As Ben Smith noted, there were still Twitter accounts that proved useful. But sweet Jesus, the chaff has nearly destroyed all the wheat. Twitter’s inherited trait of pushing the best, most informed experts to the fore has been erased. Over the long term, that means that — much like Putin himself — Twitter is vulnerable to disruption. Even if it’s not BlueSky, some New New Thing will displace the birdsite as the focal point for breaking news.

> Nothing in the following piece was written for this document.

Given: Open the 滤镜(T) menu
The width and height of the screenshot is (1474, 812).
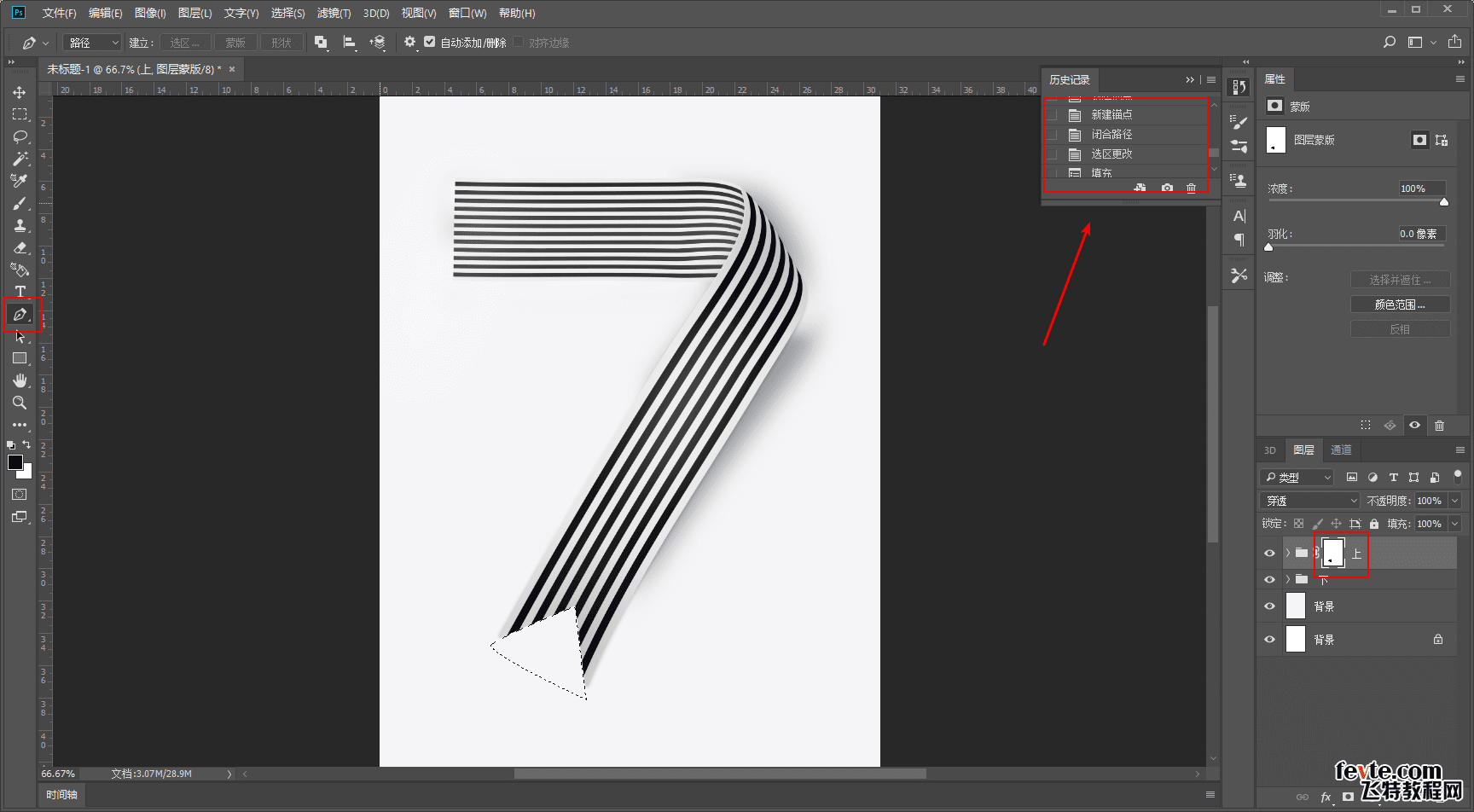Looking at the screenshot, I should [334, 13].
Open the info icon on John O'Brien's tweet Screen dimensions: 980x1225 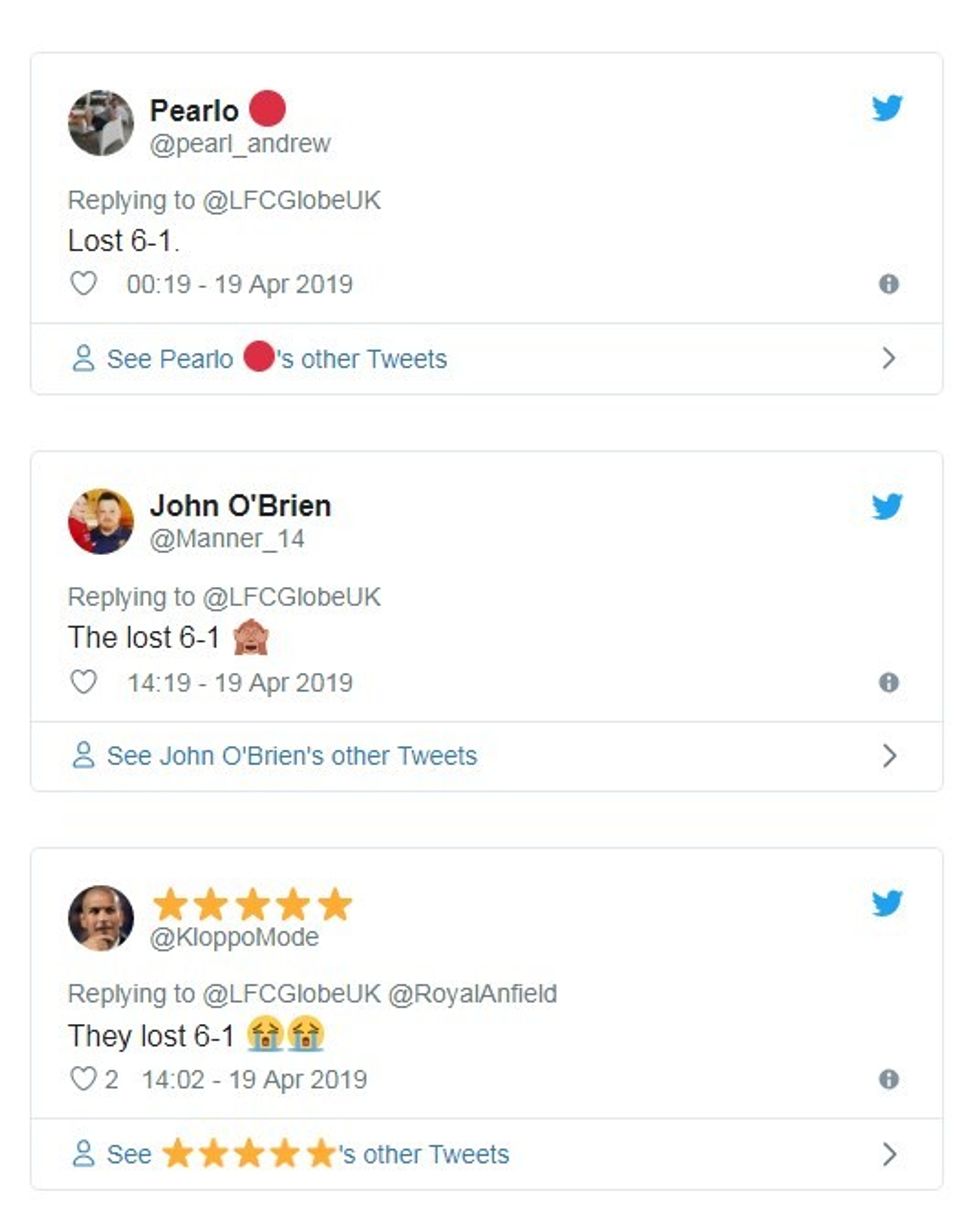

It’s just a matter of time.
A fun fact about Elon’s intervention: I would have expected ex ante that an Elon intervention would have triggered a tsunami of Musk-heads to inundate my feed with vitriol, insults, and the like. Instead, surprisingly, there was only a minimal increase in the tempo of engagement. I didn’t even know that Elon had weighed in until a friend clued me in about twelve hours later. What I’m saying is that Elon is right to be worried that he’s not commanding the same influence he used to.
It used to drive my wife crazy when she asked me if I knew about some breaking news event and I’d say yes. Thanks, pre-Elon Twitter!
Agree with all this but another area that's really degraded is the comments. It used to be that when you clicked on a tweet there was a good chance the top tweets under it were either informative or amusing. Now they are just endless drivel by people who paid $8.
I relied on the old-timey media (BBC, CNN) for updates. Better credible information delayed a few minutes than up-to-the-second garbage.